In this seminar talk, three driving manoeuvres are considered: constant speed, acceleration, and braking. Three different road roughness profiles (Grade A, B and C as per ISO:8606) was used. A commercial vehicle dynamics software, TruckMaker, was used for computing dynamic load transferred. A two-axle truck with three types of loading (unladen, laden, and overloaded) based on the static axle load data collected from National Highway-21 in India was considered for simulation.

The ESAL value calculated using the dynamic load simulated at a constant speed of 30 km/h on a grade C profile was found to be nearly 85% higher than that calculated using the respective static load. During an acceleration manoeuvre, the variation in dynamic load was found to be 91% higher than that during a constant speed manoeuvre. Among the different vehicle manoeuvres, braking plays a critical role in the dynamic load transfer. The braking manoeuvre can be classified into three types depending on the amount of braking force applied. Dynamic loads were simulated corresponding to slow, medial, and panic braking manoeuvres for the three loading conditions of a truck on the three road profiles, A, B and C. The dynamic loads simulated for an overloaded truck was found to be nearly twice as that of static loads for the panic braking condition on grade C profile. It was also found that the wheels of unladen truck slips and locks completely during panic braking manoeuvre for all the three speeds (30, 50 and 80 km/h) and the three road profile conditions. The longitudinal force in the direction of motion between the tire and pavement during such circumstance increases drastically to 95 kN in the front axle.
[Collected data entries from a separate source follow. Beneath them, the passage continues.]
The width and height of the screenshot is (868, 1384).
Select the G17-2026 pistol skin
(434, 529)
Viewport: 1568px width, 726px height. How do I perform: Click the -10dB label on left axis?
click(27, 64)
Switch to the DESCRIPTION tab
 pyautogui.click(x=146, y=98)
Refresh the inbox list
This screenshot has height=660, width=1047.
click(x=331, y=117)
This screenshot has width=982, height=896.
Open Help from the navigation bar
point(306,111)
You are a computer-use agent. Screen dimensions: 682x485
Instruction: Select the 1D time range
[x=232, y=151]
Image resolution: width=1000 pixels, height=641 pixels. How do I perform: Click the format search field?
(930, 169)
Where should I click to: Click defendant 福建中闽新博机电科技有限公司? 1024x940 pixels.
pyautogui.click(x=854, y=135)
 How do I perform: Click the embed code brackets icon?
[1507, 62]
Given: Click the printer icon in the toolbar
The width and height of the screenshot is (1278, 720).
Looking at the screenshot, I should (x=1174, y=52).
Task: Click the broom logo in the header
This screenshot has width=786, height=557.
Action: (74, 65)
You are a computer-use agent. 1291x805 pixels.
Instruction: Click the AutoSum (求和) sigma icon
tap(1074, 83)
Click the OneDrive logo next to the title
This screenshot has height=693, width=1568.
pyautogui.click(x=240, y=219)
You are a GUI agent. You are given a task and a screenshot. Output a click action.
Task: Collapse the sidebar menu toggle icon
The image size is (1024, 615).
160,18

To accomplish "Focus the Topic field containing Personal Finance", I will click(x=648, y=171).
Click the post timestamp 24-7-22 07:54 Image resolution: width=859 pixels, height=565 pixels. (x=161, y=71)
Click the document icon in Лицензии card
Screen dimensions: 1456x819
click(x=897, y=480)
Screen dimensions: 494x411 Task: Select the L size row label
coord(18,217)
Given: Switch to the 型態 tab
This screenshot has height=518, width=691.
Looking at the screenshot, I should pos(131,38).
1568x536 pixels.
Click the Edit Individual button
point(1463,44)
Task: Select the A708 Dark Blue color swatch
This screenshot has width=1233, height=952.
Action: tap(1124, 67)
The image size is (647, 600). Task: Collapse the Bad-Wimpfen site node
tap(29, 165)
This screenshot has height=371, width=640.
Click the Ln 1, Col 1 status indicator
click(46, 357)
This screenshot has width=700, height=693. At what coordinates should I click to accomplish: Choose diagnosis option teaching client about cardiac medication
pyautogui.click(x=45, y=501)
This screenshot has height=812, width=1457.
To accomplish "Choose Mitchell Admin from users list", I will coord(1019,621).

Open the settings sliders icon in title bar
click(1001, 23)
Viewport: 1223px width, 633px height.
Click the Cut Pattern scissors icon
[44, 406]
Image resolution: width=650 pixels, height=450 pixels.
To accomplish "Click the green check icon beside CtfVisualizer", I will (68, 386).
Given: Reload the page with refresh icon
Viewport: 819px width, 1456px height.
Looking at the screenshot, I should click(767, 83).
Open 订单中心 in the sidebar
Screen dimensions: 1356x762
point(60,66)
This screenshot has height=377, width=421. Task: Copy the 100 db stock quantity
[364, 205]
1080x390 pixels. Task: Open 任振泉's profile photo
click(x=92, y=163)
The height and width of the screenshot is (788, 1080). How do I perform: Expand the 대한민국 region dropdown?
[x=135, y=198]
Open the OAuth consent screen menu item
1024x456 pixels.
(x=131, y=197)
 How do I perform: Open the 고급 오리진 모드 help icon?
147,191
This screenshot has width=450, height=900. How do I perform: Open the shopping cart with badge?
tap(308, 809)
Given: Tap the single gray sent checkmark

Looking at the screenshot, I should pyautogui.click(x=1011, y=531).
The stress-strain response of pavement system for the dynamic loading during acceleration and braking are also considered in the study. A 17% increase for the horizontal tensile strains were observed for an unladen truck accelerating on grade C profile, and this is expected to cause a 46% reduction in fatigue life. While the damage equations have inherent reliability, the variability in strain values due to dynamic loads can lead to lower reliability for the pavement systems.